I would like to make you all aware about catastrophic bug that affects (or may potentially affect) you. It applies to legacy eol/eos wireless controllers (Cisco WLC 4400 series), which are still massively deployed in many companies. A friend of mine has asked me to help troubleshooting very strange problem they’ve been experiencing for some time. Here’s a story and workaround.
My friend’s company runs H-REAP wireless environment using two 4402 controllers (active/active) – APs are equally allocated across both controllers. Everything has been working fine, until they faced power outage in one office. Once power was restored, APs were not able to join primary controller and were flapping on the secondary controller. Hence, service was not available to the end users. IT guys have been struggling to find the reason of such behaviour. What made things worse is that APs were unmanageable – there was no way to enable SSH on them, or re-configure anything else, due to the consistent flapping.
I’ve spent few hours to find the root cause. All debug outputs were pointing to the problem with establishing DTLS connection. I then accidentally found some references to new Cisco bugs, which have finally shed the light on this problem. Basically, all controllers and APs are supplied with MIC (manufacturer installed certificate) and those are valid for 10 years. Very old controllers (and/or APs) may have an expired certificate. Well… they still can work normally, until a reboot takes place.
Troubleshooting can be complicated, like it was in my case. You have to remember these general rules:
- WLC will provide enough debug information if an AP with expired MIC is trying to connect
- WLC will not provide enough debug information if its own MIC is expired. You must check AP’s console debug output for relevant messages.
In my case, I’ve dealt with an expired WLC’s MIC. Hence, it took some time to get enough information to put into Google – have checked everything and AP’s console was my last resort point.

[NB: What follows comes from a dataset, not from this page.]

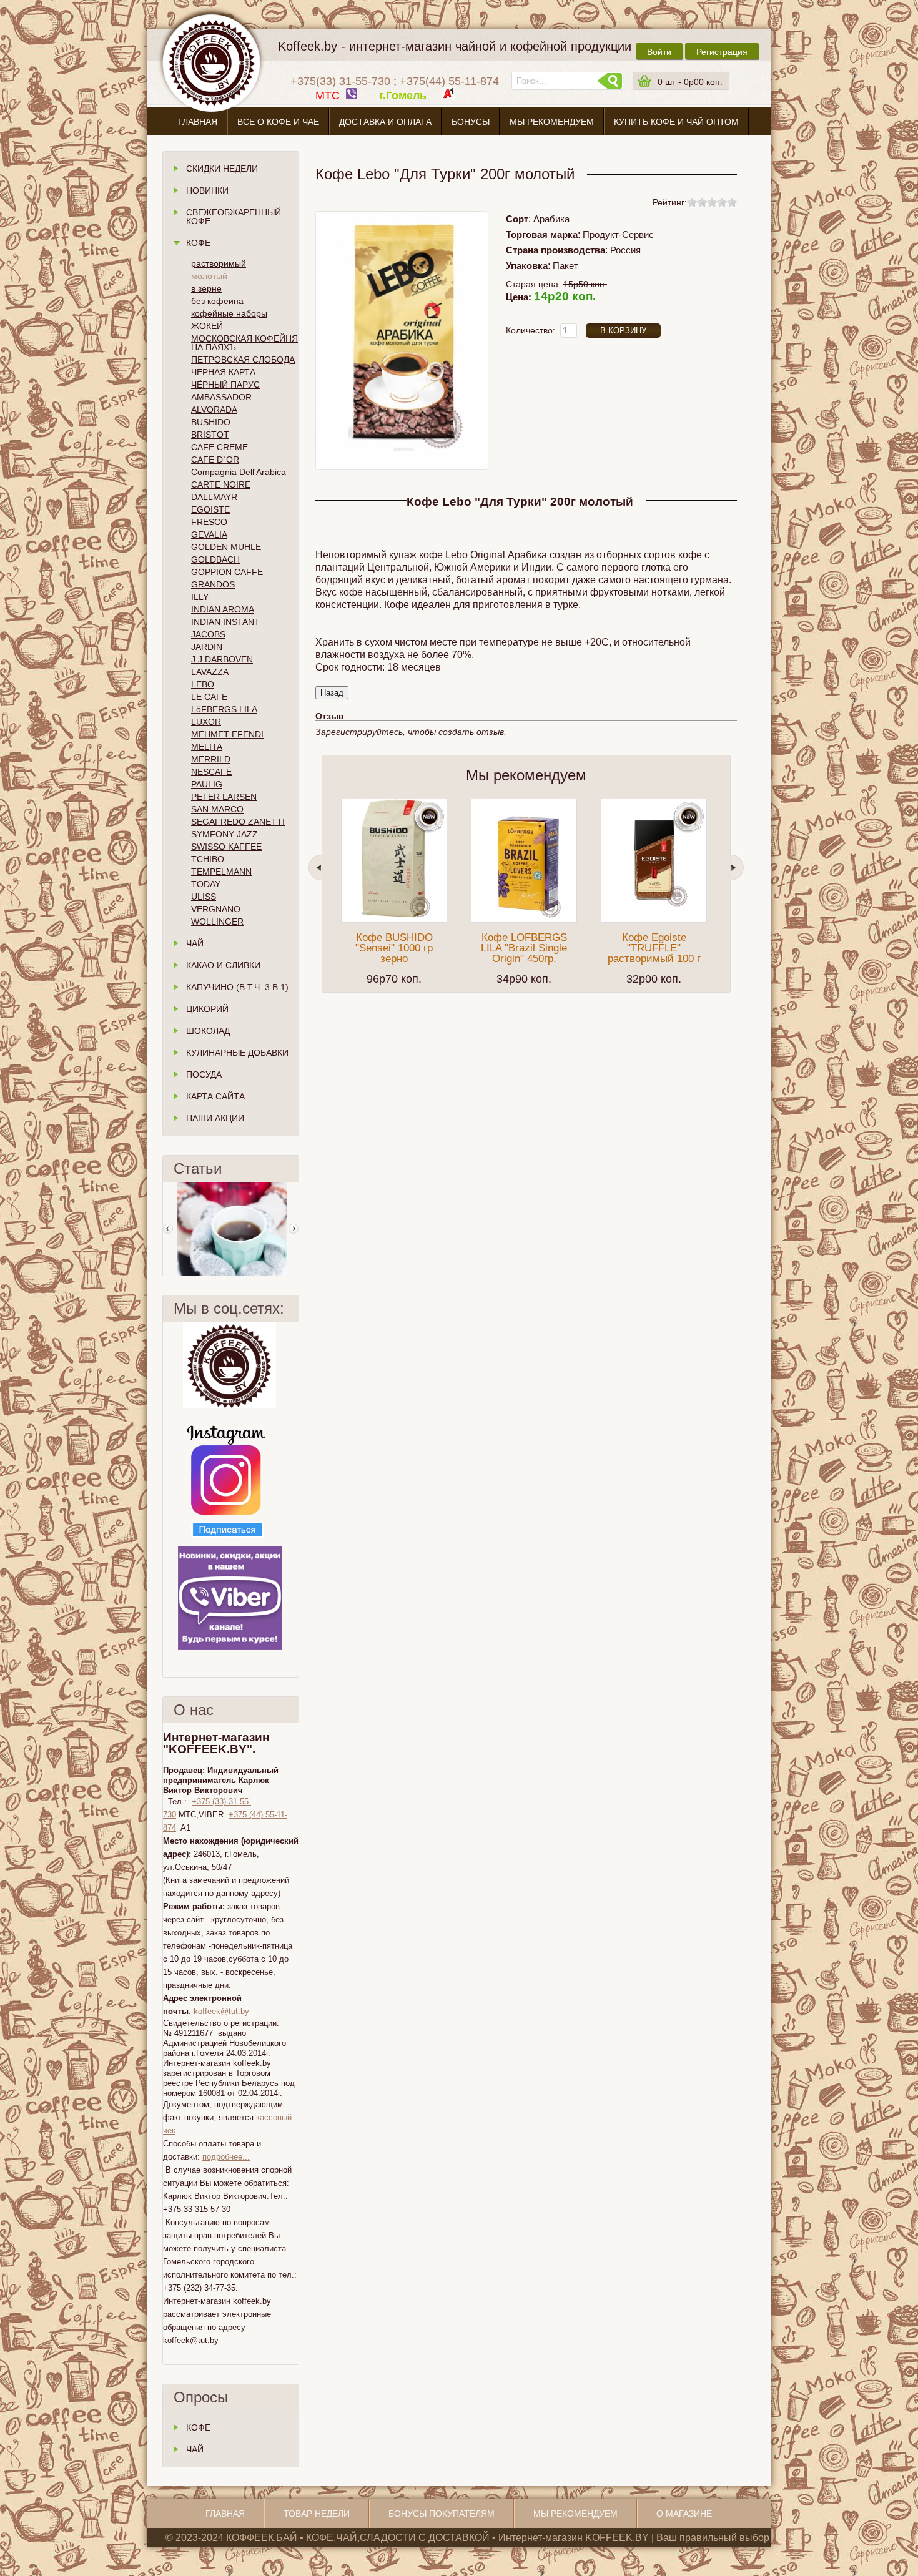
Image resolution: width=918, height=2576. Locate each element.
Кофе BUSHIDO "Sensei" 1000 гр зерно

An official workaround from Cisco is to disable NTP (change year back to 2014). This will allow AP to join the controller.
There is a fix. It was released under 7.252.0 AireOS. However, according to Bug Toolkit reports, it doesn’t resolve this problem for very old WLCs. Hence, there are two mostly identical bugs in the database:
- LAP/WLC MIC or SSC lifetime expiration causes DTLS failure
- CSCuq19142 workaround doesn’t work on very old 4400s with Airespace MIC
Please refer to bug #1 for more information. There you will find information as to how to confirm your WLC’s manufacturing date using its serial number.
As for now, it’s fixed for live controllers, but not fully fixed for legacy 4400. Check and monitor bug #2 if AireOS 7.252.0 hasn’t fixed your issues.
Hope this saved your time!